Chords can be handled by formulating a probabilistic model based on the component notation as a global base measure of $G_0$ of a chord-level VPYLM, with each chord $w$ written as $w_0:w_1 \cdots w_{12}$ with $w_0$ following a 13-dimensional discrete distribution and the components following Bernoulli distributions $G_0(w) = p(w|\pi, \tau) = \pi_w_0 \sum_{i=1}^{12}\tau_i^{w_i}(1-\tau_i)^{1-w_i}$ where $\pi = \{\pi_C,\pi_{C#} \cdots, \pi_N\}$ represents the probabilities of each pitch class and “N” (no chord) and $\tau = \{\tau_1, \cdots \tau_12\}$ indicates the existence probabilities of the respective degrees with prior distributions $p(\pi, \tau) = Dir(\pi|a_0)\prod_{i=1}^{12}Beta(\tau_i|b_0, c_0)$ with parameters $a0, b0, c0 = .5$.

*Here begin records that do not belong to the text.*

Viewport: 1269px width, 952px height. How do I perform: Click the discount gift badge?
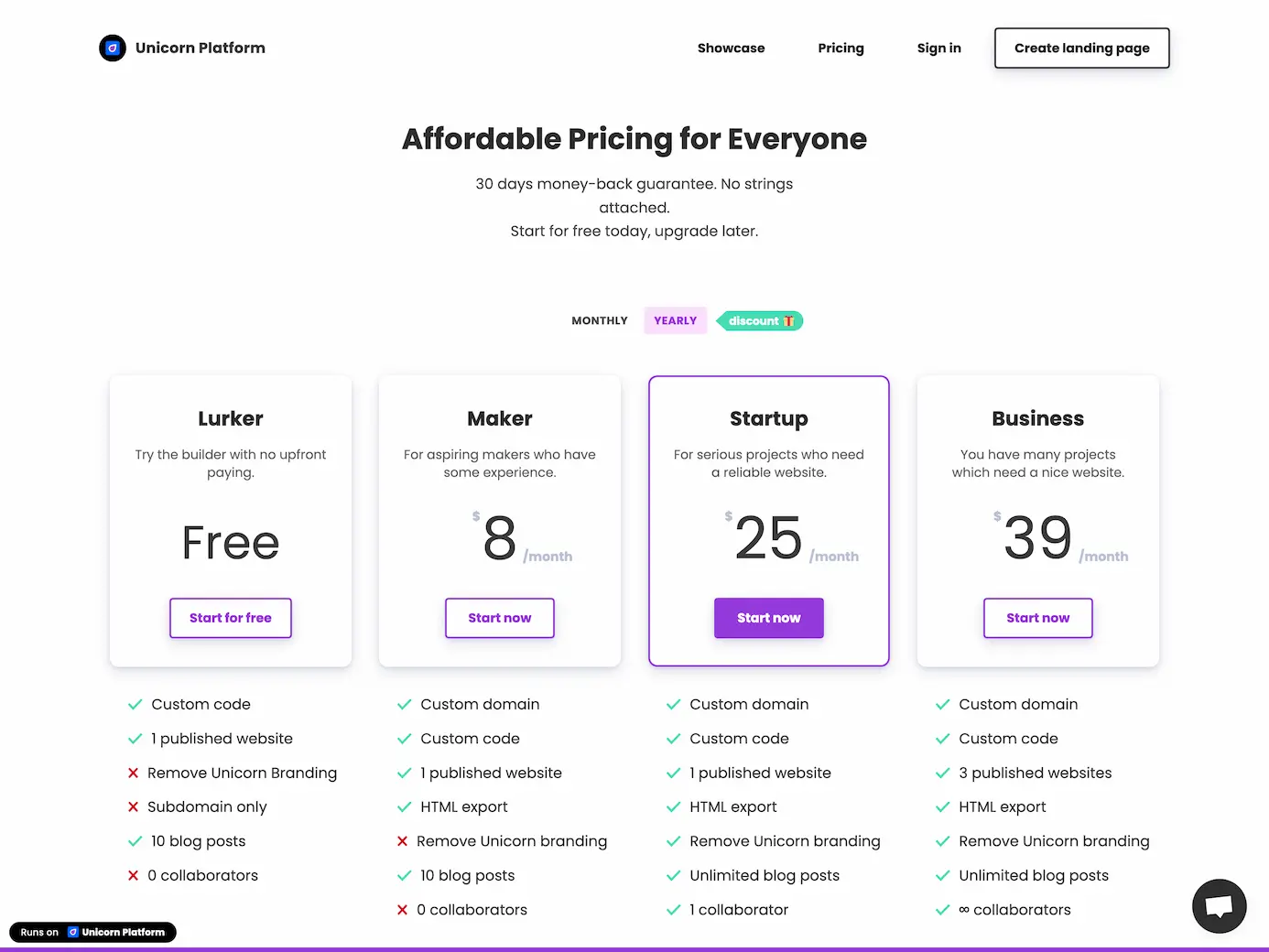tap(759, 320)
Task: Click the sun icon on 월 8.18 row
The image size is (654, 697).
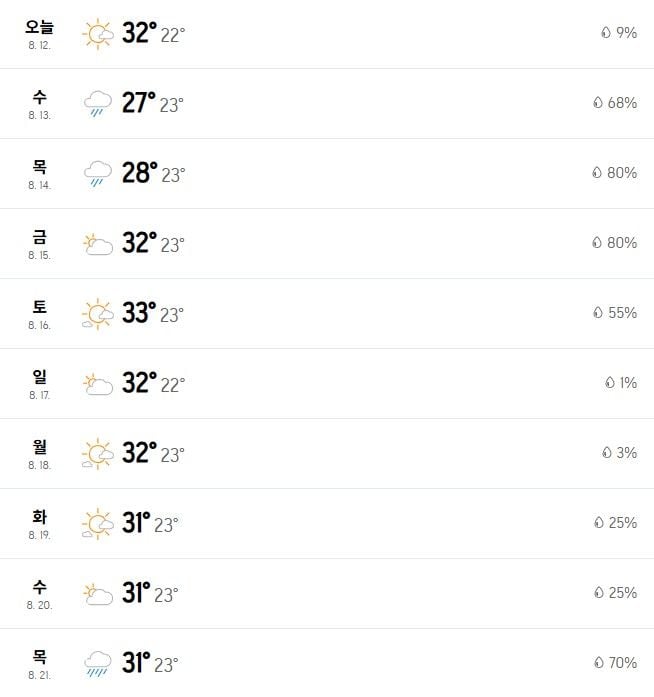Action: [98, 454]
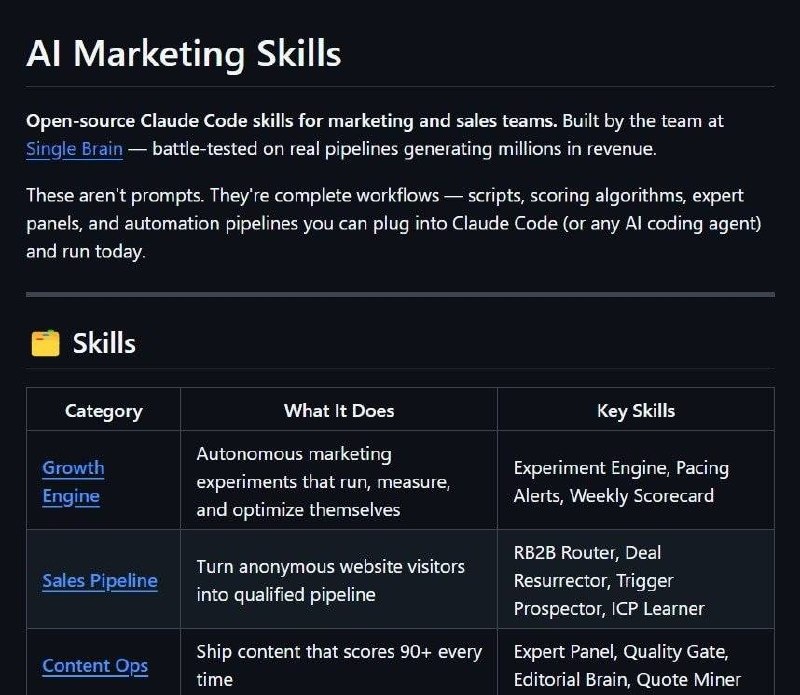Click the Experiment Engine, Pacing Alerts cell
The image size is (800, 695).
[636, 481]
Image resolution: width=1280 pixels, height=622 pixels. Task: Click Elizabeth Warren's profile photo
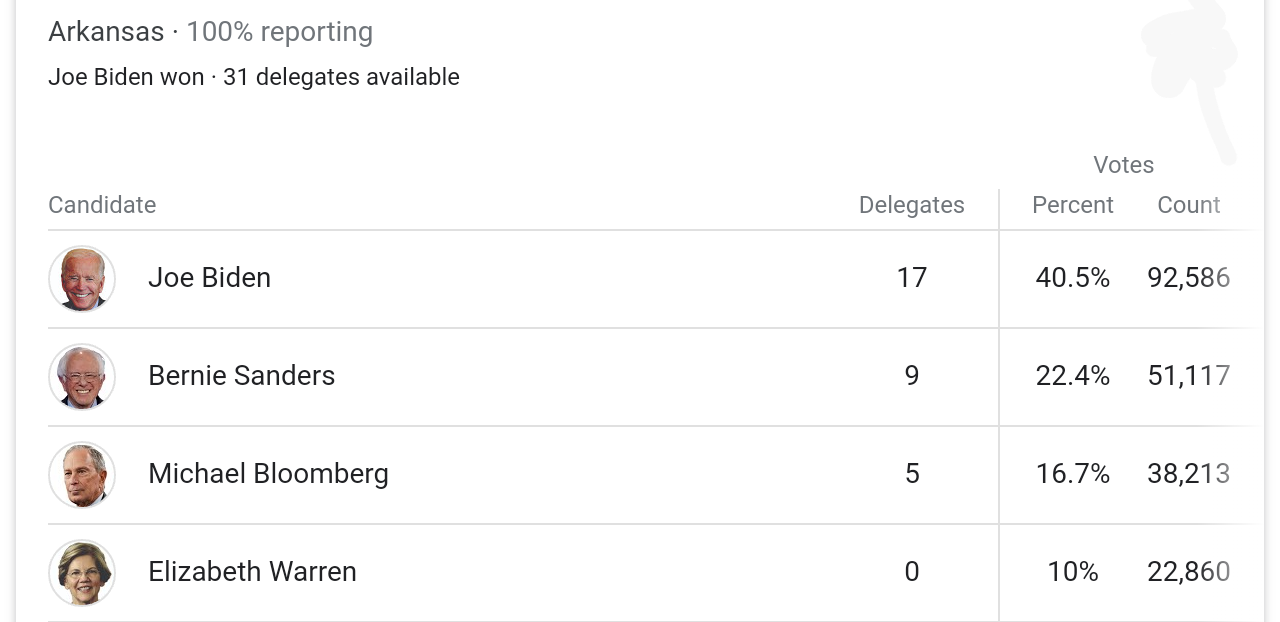[x=82, y=573]
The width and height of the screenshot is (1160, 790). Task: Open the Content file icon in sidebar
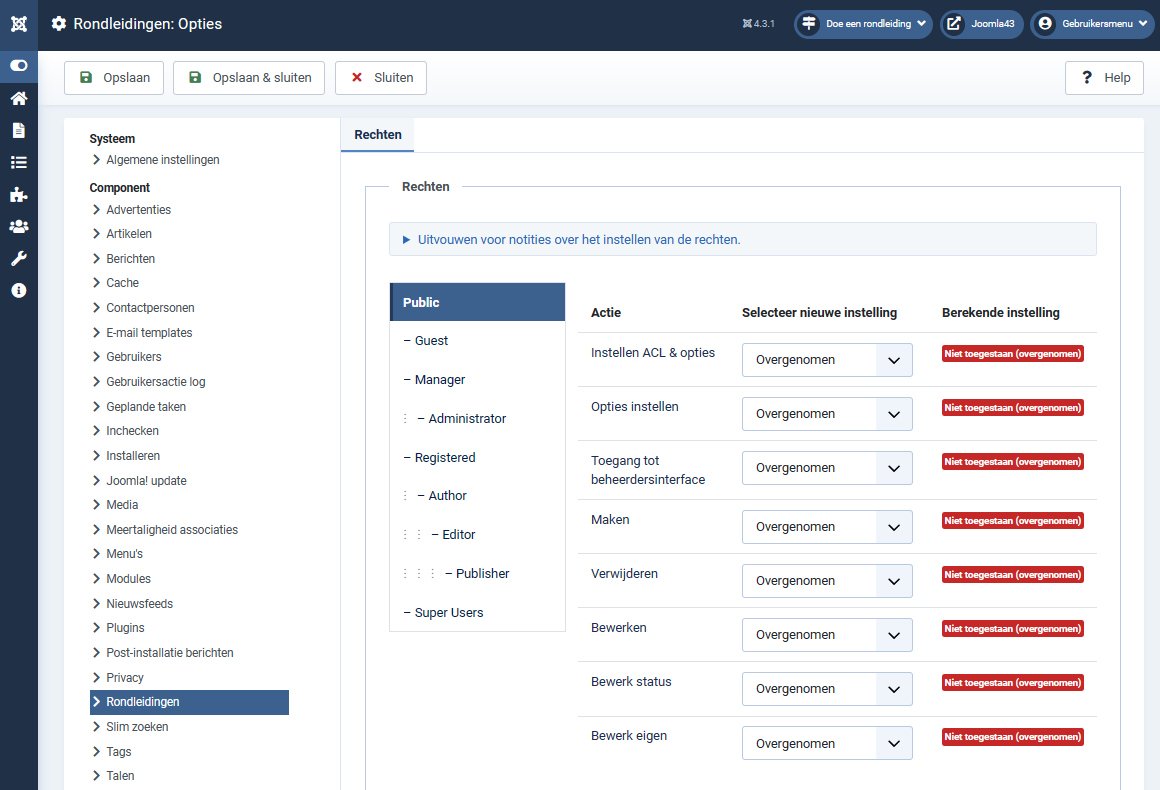click(x=19, y=130)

Given a seating arrangement $S$, the posterior distribution of $\pi$ and $\tau$ can be calculated as $p(\pi, \tau) = Dir(\pi|a_0 + n)\prod_{i=1}^{12}Beta(\tau_i|b_0 + n_i, c_0 + \bar{n}_i)$ where $v$ is one of the pitch classes or “N”, $n_v$ is the number of tables serving dishes with root note $v$ in the restaurant $\phi$, $n_i$ is the number of tables serving dishes with the $i$-th note in $\phi$, and $\bar{n}_i$ is the number of tables serving dishes without the $i$-th note in $\phi$. The predictive distribution of the next chord and the Gibbs sampling algorithm are as in VPYLM, except when a customer sits at a new table in the root restaurant, the values of $n_v$ and $n_i$ or $\bar{n}_i$ are incremented according to the components of the target chord and are incremented when a table is removed.

To test this model, chord sequences for 137 major-scale Beatles songs were used after transposition to C-major key, comprising of 10761 chords with 103 chord types for label-based notation and 149 chord types for component-based notation. The effectiveness of the infinity-gram model was compared to a variety of existing methods and the HPYLM and VPYLM models incorporating the vocabulary-free base measure $G_0$ using label-based notation. The effectiveness of vocabulary-free modeling in component-based notation was also measured. All tests used 10-fold cross validation with perplexity (average number of next-chord candidates) as the metric. VPYLM yielded the lowest perplexity in the label-based model, with best performance with $n$ was marginalized out, taking all possibilities into account. For the component-based model, vocabulary-free VPFYLM yielded perplexity substantially lower than the other models, suggesting robustness to sparseness.